Isaiah 38:10-20

10 I thought, I must depart in the prime of my life; I have been relegated to the gates of the underworld for the rest of my life.
11 I thought, I won't see the LORD. The LORD is in the land of the living. I won't look upon humans again or be with the inhabitants of the world.
12 My lifetime is plucked up and taken from me like a shepherd's tent. My life is shriveled like woven cloth; God cuts me off from the loom. Between daybreak and nightfall you carry out your verdict against me.
13 I cried out until morning: "Like a lion God crushes all my bones. Between daybreak and nightfall you carry out your verdict against me.
14 Like a swallow I chirp; I moan like a dove. My eyes have grown weary looking to heaven. Lord, I'm overwhelmed; support me!"
15 What can I say? God has spoken to me; he himself has acted. I will wander my whole life with a bitter spirit.
16 The LORD Most High is the one who gives life to every heart, who gives life to the spirit!
17 Look, he indeed exchanged my bitterness for wholeness. You yourself have spared my whole being from the pit of destruction, because you have cast all my sins behind your back.
18 The underworld can't thank you, nor can death praise you; those who go down to the pit can't hope for your faithfulness.
19 The living, the living can thank you, as I do today. Parents will tell children about your faithfulness.
20 The LORD has truly saved me, and we will make music at the LORD's house all the days of our lives.

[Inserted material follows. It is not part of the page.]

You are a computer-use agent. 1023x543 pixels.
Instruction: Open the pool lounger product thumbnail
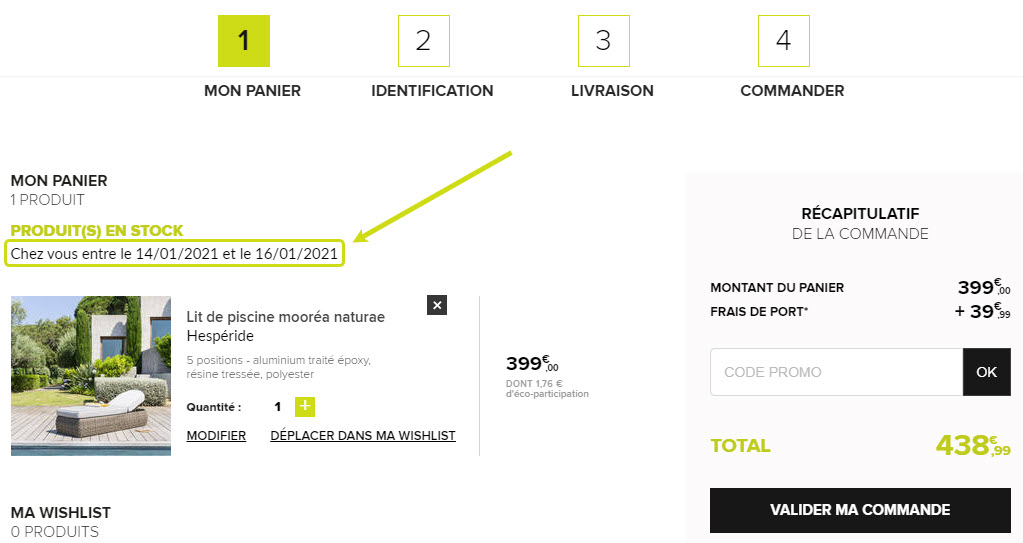pyautogui.click(x=91, y=376)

Isaiah 38:10-20 Meaning and Commentary

INTRODUCTION TO ISAIAH 38

This chapter gives an account of Hezekiah's sickness, recovery, and thanksgiving on that account. His sickness, and the nature of it, and his preparation for it, as directed to by the prophet, Isa 38:1, his prayer to God upon it, Isa 38:2,3 the answer returned unto it, by which he is assured of living fifteen years more, and of the deliverance and protection of the city of Jerusalem from the Assyrians, Isa 38:4-6, the token of his recovery, the sun going back ten degrees on the dial of Ahaz, Isa 38:7,8, a writing of Hezekiah's upon his recovery, in commemoration of it, Isa 38:9, in which he represents the deplorable condition he had been in, the terrible apprehensions he had of things, especially of the wrath and fury of the Almighty, and his sorrowful and mournful complaints, Isa 38:10-14, he observes his deliverance according to the word of God; expresses his faith in it; promises to retain a cheerful sense of it; owning that it was by the promises of God that he had lived as other saints did; and ascribes his preservation from the grave to the love of God to him, of which the forgiveness of his sins was an evidence, Isa 38:15-17, the end of which salvation was, that he might praise the Lord, which he determined to do, on stringed instruments, Isa 38:18-20, and the chapter is closed with observing the means of curing him of his boil; and that it was at his request that the sign of his recovery was given him, Isa 38:21,22.